С минуту она молчала изучала эту картину мужского неряшества и хаоса, затем прошептала: «Полцарства!.. Полцарства за швабру и тряпку!»

Но такой роскоши здесь не водилось.

— Тогда веник, Владек! Дай мне, ради бога, какой-нибудь веник, а то я сойду с ума!

Когда под вечер Щенсный вернулся из Влоцлавека, невыспавшийся, смертельно усталый после напряжения последних двух суток, он застал свою берлогу очищенной от всего мусора до последней кости. Магда кипятком морила клопов, а Владек — длинный, широкоплечий, с такой головой, будто он только что свалился с воза с сеном, — взъерошенный Владек стоял на коленях и настилал доски на пол. За день она совершенно околдовала парня, и тот готов был поломать все заборы в округе, чтобы сделать для нее настил.

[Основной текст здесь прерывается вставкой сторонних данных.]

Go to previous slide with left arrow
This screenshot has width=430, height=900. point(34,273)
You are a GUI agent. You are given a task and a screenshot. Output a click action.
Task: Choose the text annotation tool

Щенсный обругал их за беспечность. Никто не дежурил, их могли застать чужие за этой уборкой, и тогда что? Но Владек тут же его успокоил, заверил, что смотрит в оба; а Магда спросила, ел ли он что-нибудь. А то она ему оставила молочную лапшу собственного приготовления, ее первую в жизни лапшу.

Лапша была почти несъедобна, Щенсный жевал ее, засыпая, пока наконец зубы не завязли в ней совсем. Тут он очнулся и грузно зашагал в контору, лег на солому рядом со станком.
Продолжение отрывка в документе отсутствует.